Code repository for the Tumor Immune Cell Atlas (TICA) project
59 stars 12 forks source link

tumor cells #6

Closed igordot closed 2 years ago

igordot commented 3 years ago

The dataset posted on Zenodo only contains the immune cells. Are the tumor cells available somewhere?

I checked the "Integration" directory where it says the input datasets (individual projects) are not included in this repository. Is there a separate repository for them or at least the code to regenerate them?

PaulaNietoG commented 3 years ago

Hi and thanks for reaching out! At the moment we do not have a repository for the original datasets (tumor + immune cells). Since all of our data comes from publicly available datasets, you could go to the original papers and download the raw data from there. Hope this helps!

igordot commented 3 years ago

Thanks for the quick response! Yes, all the datasets are publicly available, but that is not necessarily the case for annotations, as you mention in the manuscript. It would be useful to have a harmonized annotation for all the projects. Obviously, it would be challenging to label all the non-immune populations, but even just a simple immune/non-immune classification would be helpful. Sometimes the separation is not clear.
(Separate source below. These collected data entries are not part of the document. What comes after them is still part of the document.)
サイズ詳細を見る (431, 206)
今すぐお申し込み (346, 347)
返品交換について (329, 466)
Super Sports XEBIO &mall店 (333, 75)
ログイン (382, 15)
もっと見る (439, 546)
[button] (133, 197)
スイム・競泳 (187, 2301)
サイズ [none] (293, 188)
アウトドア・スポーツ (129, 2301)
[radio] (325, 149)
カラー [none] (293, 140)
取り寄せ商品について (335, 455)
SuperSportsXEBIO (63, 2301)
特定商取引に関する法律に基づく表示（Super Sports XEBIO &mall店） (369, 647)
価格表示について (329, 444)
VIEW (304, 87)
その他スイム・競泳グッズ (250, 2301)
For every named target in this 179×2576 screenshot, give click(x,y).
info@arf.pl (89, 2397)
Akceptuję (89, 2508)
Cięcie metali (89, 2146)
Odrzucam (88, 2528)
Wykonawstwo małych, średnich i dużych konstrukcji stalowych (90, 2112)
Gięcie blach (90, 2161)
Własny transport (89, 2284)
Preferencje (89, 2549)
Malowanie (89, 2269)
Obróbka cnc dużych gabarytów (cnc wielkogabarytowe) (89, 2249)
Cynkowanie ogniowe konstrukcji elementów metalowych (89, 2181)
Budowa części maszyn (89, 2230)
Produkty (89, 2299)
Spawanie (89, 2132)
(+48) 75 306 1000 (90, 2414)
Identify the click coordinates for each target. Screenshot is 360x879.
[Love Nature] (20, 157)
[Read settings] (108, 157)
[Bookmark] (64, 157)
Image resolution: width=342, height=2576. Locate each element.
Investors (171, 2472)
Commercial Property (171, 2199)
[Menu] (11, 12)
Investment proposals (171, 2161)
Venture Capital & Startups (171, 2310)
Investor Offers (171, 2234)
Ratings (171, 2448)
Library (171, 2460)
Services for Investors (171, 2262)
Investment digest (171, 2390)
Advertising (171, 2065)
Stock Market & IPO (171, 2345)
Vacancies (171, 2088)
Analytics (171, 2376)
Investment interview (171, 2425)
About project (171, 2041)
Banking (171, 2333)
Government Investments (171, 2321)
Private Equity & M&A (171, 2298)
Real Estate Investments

PaulaNietoG commented 3 years ago

I agree, this is indeed a challenge. One thing that you could do that has been working great for us to separate immune and non-immune cells is using the average expression of CD45/PRPRC gene in the clusters. Given the nature of single-cell data (i.e. dropout events) using only one gene to classify cells won't work. However, cells will cluster according to their phenotype (tumor/immune/etc.), thus, you can compute the average expression of the aforementioned gene after clustering all your cells (immune and non-immune) and deciding on a threshold to consider each of the clusters immune or non-immune. And then proceed with the analysis you want to perform. Hope this can help you!

igordot commented 3 years ago

you can compute the average expression of the aforementioned gene after clustering all your cells (immune and non-immune) and deciding on a threshold to consider each of the clusters immune or non-immune

Do you have any suggestions on the threshold? Sometimes there is not an obvious separation between positive and negative clusters.

PaulaNietoG commented 3 years ago

I don't have a clear suggestion, but I would say that if you don't mind getting some cancer cells, you can clean up after clustering post-integration, which will probably be clearer (and faster) than having to do this dataset by dataset.